Robert Baum, associate professor of philosophy and religious studies,
and John Monroe, assistant professor of history, were each awarded $5000
stipends for use in the summer of 2005. NEH summer stipends provide individuals
with an opportunity to pursue research in the humanities that contributes
to scholarly knowledge or to the public's understanding of the humanities.
Each institution of higher education may nominate two faculty members
for the award. Iowa State's Center for Excellence in the Arts and Humanities
selected Baum and Monroe as Iowa State's nominees.
Baum, who is the director of the African Studies Program in the College
of Liberal Arts and Sciences, will spend the summer working on a book
on Diola Prophetism in Senegal, Gambia and Guinea-Bissau. The Diola ethnic
group of West Africa number around 600,000 people and are a minority in
these three countries. While the region is overwhelmingly Muslim with
smaller Christian communities, the Diola are distinguished by having the
largest community of practitioners of indigenous religion in the region.
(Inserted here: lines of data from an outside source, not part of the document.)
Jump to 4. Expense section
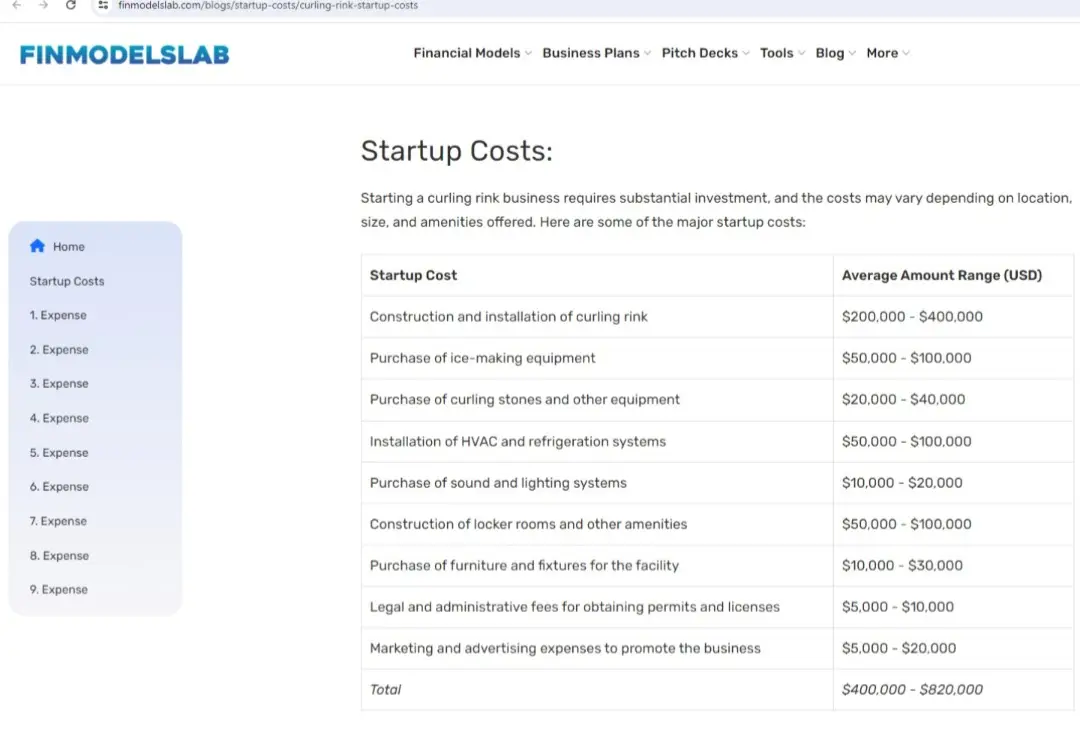This screenshot has width=1080, height=734. click(59, 418)
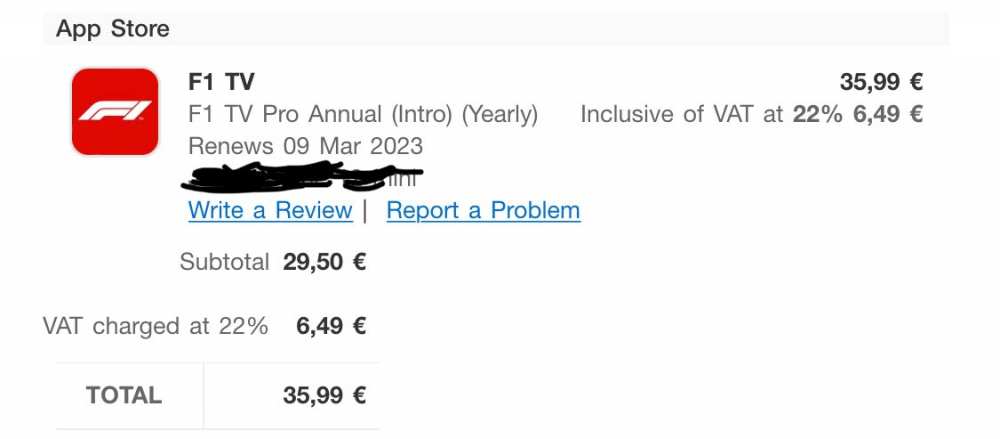This screenshot has width=1000, height=439.
Task: Click the separator bar between the two links
Action: click(366, 210)
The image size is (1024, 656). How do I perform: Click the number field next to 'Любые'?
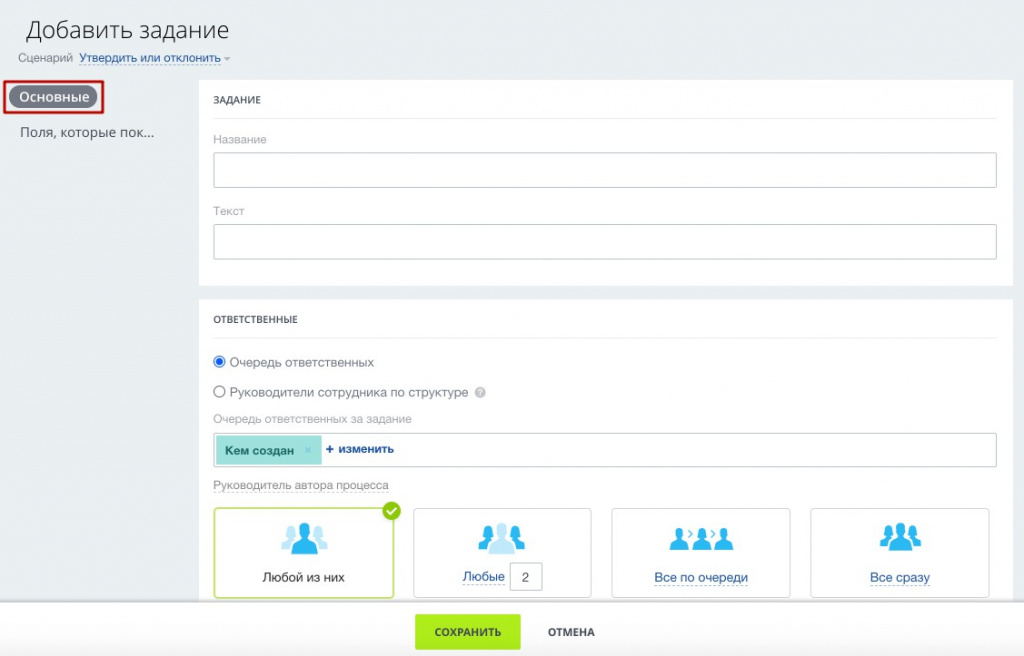click(x=526, y=577)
The Diola have an indigenous tradition of prophets, both men and women,
who have taught and led movements of religious reform for hundreds of
years. Many of the prophets directly challenged the authority of European
colonial governments and the types of agricultural development programs
that Europeans sought to impose.
"I will be looking at the intensification of a prophetic tradition
and its transformation along gender line,s" Baum said. "I will
also explore the connections between religion and agriculture in the prophetic
critiques of European agricultural programs that lead to underdevelopment."
Monroe will travel to Paris this summer to conduct historical research
on his own book project. The book will analyze one of the great mass-media
hoaxes of all time - a fabricated "Satanic conspiracy" invented
by a French anti-Catholic journalist named Leo Taxil in the 1890s.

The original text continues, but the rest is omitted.